The chemical potential of A must satisfy

$$\frac{\partial (\mu_{\text{mixture,}A}+m_Agz)}{\partial z}=0.$$

(This corresponds to your equation setting the chemical potentials equal at different heights, now expressed more powerfully as a derivative equaling zero.)

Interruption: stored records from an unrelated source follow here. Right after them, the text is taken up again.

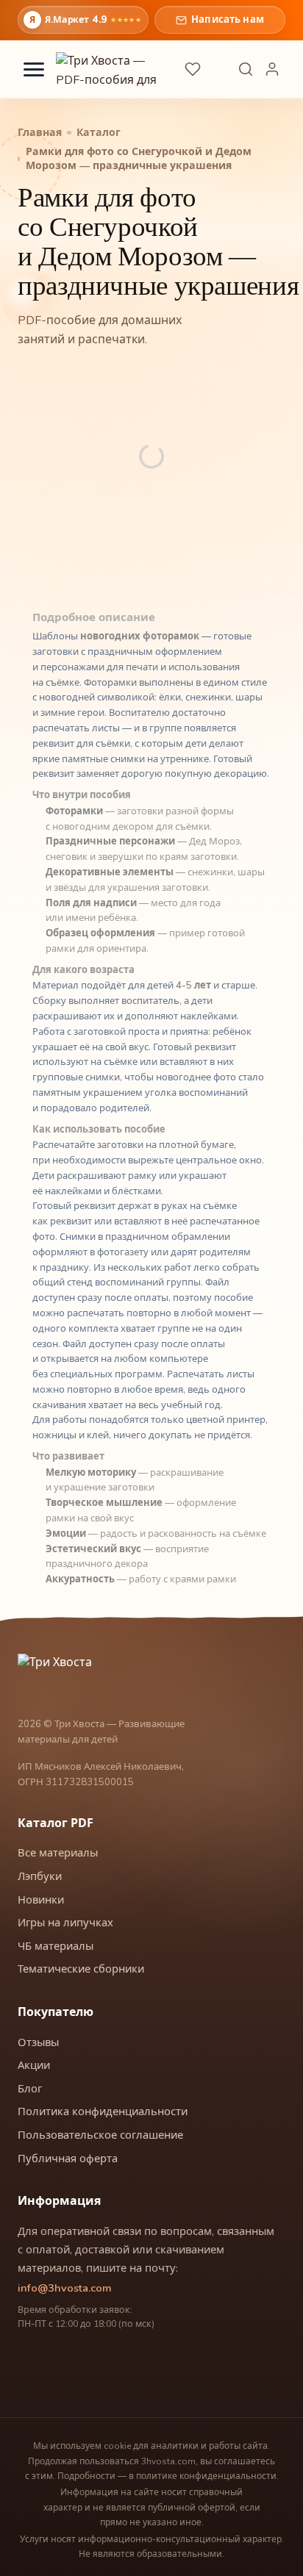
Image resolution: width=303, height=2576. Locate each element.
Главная (40, 133)
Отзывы (38, 2042)
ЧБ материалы (55, 1946)
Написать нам (227, 19)
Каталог (98, 133)
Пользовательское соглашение (100, 2135)
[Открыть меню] (34, 69)
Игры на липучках (65, 1922)
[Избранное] (193, 69)
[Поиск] (245, 69)
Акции (34, 2065)
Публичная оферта (68, 2158)
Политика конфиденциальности (103, 2111)
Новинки (41, 1899)
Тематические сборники (81, 1969)
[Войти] (272, 69)
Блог (30, 2088)
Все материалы (58, 1852)
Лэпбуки (40, 1876)
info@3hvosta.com (65, 2288)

Since $\mu_{\text{mixture,}A}=\mu_{\text{mixture,}A}(T,P,c)$, we have

$$\frac{\partial \mu_{\text{mixture,}A}}{\partial T}\frac{\partial T}{\partial z}+\frac{\partial \mu_{\text{mixture,}A}}{\partial P}\frac{\partial P}{\partial z}+\frac{\partial \mu_{\text{mixture,}A}}{\partial c}\frac{\partial c}{\partial z}+m_Ag=0,$$

where we seek $\frac{\partial c}{\partial z}$. Now,

• For height-independent temperature, $\frac{\partial T}{\partial z}=0$, so the first term disappears;
• We always have $\frac{\partial \mu_i}{\partial P}=V_i$ (or $\frac{kT}{P}$ for an ideal gas);
• $\frac{\partial P}{\partial z}=-\rho g=-\frac{m_\text{mixture}}{V}g$ (hydrostatic equilibrium, where $m_\text{mixture}=cm_A+(1-c)m_B$ is the total mass); and
• $\frac{\partial \mu_{\text{mixture,}A}}{\partial c}=\frac{kT}{c}$ (from the equation in (1)), giving

$$0-m_\text{mixture}g+\frac{kT}{c}\frac{\partial c}{\partial z}+m_Ag=0;$$

$$kT\frac{\partial \ln c}{\partial z}=m_\text{mixture}g-m_Ag;$$

$$\frac{c}{c_0}=\exp\left(\frac{(m_\text{mixture}-m_A)gz}{kT}\right),$$

Do these steps make sense?

You can get to this result from your (corrected) equation

$$\mu_{A}^\circ(P,T) + kT\ln(c) + m_Agz = \mu_{A}^\circ(P_0,T) + kT\ln(c_0)$$

as long as we integrate $\frac{\partial\mu_A^\circ}{\partial P}=\frac{kT}{P}$ to obtain $\mu_A^\circ(P)=\mu_A^\circ(P_0)+kT\ln\left(\frac{P}{P_0}\right)=\mu_A^\circ(P_0)-m_\text{mixture}gz$. This again gives $$-m_\text{mixture}gz + kT\ln\left(\frac{c}{c_0}\right) + m_Agz = 0$$ and thus

$$\frac{c}{c_0}=\exp\left(\frac{(m_\text{mixture}-m_A)gz}{kT}\right).$$

As noted in a comment, the result from this derivation strategy matches that from simply using partial pressures as a surrogate for concentrations:

$$\frac{c}{c_0}=\frac{\frac{P_{A}}{P}}{\frac{P_{A,0}}{P_0}}=\frac{P_{A}P_0}{P_{A,0}P}=\exp\left(\frac{(m_\text{mixture}-m_A)gz}{kT}\right).$$

Since we’re assuming ideal gases, this a perfectly valid solution strategy, albeit less extensible to other materials than the chemical potential approach outlined above.